Written exercise: Rewrite the entries from the beginning through the line with "Action: (x=608, y=93)", substituting "Refresh" for "Reload" and changing nothing else.

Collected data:
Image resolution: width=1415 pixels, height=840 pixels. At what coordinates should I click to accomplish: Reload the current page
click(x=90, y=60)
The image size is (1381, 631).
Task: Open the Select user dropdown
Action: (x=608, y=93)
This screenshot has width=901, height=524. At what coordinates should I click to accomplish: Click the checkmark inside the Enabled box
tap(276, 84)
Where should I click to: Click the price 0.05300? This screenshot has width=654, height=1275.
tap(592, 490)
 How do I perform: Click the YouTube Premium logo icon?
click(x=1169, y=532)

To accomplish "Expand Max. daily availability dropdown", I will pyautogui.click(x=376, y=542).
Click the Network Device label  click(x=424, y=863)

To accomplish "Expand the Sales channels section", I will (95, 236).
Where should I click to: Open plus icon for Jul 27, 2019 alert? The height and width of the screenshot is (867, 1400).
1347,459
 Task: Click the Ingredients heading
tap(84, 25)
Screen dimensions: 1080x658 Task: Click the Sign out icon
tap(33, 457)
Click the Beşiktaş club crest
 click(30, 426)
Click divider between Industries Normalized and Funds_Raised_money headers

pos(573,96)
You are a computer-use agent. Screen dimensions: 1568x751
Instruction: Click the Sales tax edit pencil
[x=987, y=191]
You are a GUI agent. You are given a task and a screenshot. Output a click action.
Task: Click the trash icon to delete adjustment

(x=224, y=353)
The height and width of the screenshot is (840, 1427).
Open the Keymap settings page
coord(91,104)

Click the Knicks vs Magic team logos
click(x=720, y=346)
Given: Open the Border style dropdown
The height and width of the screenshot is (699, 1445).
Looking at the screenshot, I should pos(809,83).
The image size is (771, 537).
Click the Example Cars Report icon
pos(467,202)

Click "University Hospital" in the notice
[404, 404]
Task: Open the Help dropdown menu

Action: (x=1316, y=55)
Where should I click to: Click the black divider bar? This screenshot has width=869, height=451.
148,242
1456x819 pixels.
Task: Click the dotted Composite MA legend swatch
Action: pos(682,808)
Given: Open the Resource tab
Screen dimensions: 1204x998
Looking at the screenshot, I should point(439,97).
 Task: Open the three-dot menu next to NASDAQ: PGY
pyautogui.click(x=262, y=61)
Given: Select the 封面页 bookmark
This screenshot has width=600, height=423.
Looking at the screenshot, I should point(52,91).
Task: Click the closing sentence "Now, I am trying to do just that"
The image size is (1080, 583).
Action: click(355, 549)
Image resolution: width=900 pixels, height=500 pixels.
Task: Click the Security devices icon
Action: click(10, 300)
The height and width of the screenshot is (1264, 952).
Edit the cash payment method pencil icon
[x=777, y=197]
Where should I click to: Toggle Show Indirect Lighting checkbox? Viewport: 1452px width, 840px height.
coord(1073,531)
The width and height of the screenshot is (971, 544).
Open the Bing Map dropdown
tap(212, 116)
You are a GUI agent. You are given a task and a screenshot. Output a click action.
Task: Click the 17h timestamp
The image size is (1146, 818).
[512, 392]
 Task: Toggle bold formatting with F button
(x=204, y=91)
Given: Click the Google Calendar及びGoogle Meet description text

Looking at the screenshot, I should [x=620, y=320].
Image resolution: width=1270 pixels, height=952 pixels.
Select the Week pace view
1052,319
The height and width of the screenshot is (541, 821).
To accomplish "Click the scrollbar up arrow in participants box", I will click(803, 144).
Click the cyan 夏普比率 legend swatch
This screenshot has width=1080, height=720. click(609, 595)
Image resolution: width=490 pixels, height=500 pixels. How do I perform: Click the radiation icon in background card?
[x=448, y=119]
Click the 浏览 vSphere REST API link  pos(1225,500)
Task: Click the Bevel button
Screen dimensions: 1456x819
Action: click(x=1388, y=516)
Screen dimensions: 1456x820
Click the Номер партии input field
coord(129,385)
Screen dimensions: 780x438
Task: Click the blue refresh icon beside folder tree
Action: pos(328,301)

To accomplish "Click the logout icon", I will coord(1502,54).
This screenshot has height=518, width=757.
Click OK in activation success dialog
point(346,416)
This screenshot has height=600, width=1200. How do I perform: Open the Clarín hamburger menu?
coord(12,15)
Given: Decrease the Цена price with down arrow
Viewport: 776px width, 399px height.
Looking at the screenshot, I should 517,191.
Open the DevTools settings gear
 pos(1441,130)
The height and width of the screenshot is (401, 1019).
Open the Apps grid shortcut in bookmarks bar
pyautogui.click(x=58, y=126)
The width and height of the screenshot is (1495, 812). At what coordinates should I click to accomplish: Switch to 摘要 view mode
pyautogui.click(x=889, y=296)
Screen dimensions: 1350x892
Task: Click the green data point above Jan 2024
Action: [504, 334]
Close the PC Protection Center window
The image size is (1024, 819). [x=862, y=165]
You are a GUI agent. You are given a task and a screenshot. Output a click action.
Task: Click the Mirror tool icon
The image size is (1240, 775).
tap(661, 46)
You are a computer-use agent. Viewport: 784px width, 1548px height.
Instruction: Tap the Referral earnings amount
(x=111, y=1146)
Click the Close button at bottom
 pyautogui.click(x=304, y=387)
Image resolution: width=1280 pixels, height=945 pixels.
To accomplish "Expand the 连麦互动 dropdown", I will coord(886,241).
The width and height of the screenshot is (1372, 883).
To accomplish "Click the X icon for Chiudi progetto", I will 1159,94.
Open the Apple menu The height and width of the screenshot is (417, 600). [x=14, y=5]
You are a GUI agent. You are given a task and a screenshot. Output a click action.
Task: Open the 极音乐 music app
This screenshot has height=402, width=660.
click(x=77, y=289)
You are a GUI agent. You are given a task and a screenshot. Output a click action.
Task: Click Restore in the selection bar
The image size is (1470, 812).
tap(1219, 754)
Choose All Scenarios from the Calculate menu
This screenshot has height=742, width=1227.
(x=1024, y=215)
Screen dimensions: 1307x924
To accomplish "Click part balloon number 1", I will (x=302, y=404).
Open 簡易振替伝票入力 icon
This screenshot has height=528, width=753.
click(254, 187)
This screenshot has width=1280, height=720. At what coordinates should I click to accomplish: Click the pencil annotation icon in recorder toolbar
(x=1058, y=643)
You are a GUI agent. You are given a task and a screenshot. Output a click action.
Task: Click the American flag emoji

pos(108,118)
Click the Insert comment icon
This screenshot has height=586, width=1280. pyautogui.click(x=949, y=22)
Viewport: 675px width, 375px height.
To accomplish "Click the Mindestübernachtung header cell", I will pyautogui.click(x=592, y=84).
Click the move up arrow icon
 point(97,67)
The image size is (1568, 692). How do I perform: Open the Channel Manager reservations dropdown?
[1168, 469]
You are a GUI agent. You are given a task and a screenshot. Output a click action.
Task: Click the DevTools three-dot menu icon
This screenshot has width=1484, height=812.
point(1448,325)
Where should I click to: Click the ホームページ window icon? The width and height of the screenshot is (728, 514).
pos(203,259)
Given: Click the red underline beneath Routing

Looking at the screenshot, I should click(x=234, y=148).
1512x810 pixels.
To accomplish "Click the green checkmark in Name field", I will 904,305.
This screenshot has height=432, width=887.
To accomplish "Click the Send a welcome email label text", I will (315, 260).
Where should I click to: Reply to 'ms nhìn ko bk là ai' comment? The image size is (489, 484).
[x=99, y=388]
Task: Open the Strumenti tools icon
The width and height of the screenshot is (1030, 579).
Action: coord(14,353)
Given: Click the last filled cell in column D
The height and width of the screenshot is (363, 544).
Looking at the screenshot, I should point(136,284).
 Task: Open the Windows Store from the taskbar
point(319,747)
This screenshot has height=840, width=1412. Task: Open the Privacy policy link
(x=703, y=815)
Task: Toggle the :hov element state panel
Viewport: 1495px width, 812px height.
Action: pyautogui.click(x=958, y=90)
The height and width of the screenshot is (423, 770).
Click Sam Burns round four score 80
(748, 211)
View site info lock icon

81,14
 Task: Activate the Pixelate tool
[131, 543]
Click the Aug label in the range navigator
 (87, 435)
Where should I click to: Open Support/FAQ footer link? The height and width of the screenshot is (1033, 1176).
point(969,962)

Final result:
Image resolution: width=1415 pixels, height=840 pixels. At what coordinates should I click to accomplish: Refresh the current page
click(x=90, y=60)
The image size is (1381, 631).
Task: Open the Select user dropdown
Action: (x=608, y=93)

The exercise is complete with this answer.